Twenty AWSOM volunteering instructors came to a swimming pool of My Tho Sports Center in the namesake provincial capital the other day to teach children how to swim and help people in distress. Some elderly were among the attendees.
“Has anyone ever known of or seen a drowning victim?” Matthew, one of the volunteers, asked through a translator as he jumped into the pool.
“What do you do when it happens?”
One could hear students of the local Sao Sang kindergarten answering at the same time, “Call adults for help” or “help”.
The volunteers told the kids that the situation can get worse if an inappropriate rescue method is applied, which may result in the rescuer also drowning.
“Due to improper saving, we both drowned!” the instructors said as they demoed a case of incorrectly rescuing drowning victims, winning a big applause from the young audience.
“If the victim is near the shore, we can give the victim a rope or a tree branche to hold onto as we slowly pull him or her ashore,” the Australian volunteer said.
“But do not forget to lay down to avoid being pulled into water by the victim,” the instructor warned as he continued the demo with a branch of coconut tree.
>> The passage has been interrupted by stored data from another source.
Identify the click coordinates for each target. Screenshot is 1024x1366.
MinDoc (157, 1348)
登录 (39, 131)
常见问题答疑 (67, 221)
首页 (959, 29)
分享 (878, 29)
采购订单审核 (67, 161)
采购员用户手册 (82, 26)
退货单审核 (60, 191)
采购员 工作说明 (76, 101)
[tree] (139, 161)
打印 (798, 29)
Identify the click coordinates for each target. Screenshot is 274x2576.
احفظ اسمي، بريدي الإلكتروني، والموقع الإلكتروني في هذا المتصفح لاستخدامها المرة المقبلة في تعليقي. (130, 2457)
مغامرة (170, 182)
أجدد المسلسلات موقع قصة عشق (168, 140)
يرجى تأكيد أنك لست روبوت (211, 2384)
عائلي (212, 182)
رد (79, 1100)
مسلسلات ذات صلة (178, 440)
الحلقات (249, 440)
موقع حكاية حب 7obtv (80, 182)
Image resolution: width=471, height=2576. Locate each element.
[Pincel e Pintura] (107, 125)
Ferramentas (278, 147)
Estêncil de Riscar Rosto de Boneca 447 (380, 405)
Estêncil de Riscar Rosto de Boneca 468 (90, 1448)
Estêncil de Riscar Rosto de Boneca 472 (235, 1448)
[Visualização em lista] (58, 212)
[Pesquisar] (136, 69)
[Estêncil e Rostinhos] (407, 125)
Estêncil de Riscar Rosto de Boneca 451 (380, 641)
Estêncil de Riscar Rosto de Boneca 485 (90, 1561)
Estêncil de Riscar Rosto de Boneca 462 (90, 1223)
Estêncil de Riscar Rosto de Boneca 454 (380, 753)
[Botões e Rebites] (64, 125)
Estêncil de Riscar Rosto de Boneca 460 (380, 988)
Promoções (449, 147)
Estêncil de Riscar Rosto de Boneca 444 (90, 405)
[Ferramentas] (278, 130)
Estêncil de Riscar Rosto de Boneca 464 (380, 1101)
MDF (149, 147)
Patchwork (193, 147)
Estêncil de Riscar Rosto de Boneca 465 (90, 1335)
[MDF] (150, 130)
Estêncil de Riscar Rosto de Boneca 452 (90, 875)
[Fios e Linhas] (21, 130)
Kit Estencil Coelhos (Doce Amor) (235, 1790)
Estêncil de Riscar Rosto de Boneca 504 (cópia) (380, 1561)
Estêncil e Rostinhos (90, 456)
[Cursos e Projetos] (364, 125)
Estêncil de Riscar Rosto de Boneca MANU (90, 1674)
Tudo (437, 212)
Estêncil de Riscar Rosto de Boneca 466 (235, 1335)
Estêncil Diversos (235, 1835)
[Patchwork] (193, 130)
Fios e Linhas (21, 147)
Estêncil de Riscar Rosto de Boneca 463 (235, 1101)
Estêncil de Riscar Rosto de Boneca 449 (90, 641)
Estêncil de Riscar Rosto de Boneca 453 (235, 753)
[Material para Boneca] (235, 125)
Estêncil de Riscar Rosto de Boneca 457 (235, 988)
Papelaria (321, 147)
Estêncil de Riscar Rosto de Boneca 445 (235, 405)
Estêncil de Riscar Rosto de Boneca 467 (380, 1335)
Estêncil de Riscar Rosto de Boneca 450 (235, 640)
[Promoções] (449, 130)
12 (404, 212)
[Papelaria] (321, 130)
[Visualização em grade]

Following the instruction, all of the participants, old and young, managed to finish the practice successfully.
“It is both useful and meaningful to teach children to swim,” Tran Kim Phan, one of the teachers of Bong Sen Kindergarten whose students participated in the free event, said.
Helping children to realize they have a misconception on how a drowning victim should be saved and teaching them the correct rescue method through demos is a great way to help them understand and r memorize what needs to be done, the teacher added.
The Australian Water Safety on the Mekong (AWSOM) Project was launched in 2012 as a result of a successful volunteer tour to Vietnam in January 2012.
The My Tho City People's Committee has requested the project's ongoing assistance with the enormous task of ensuring the children in the region are provided with essential water safety skills and education.
Thirty two children drown daily in Vietnam, according to 2012 statistics by The Alliance for Safer Children.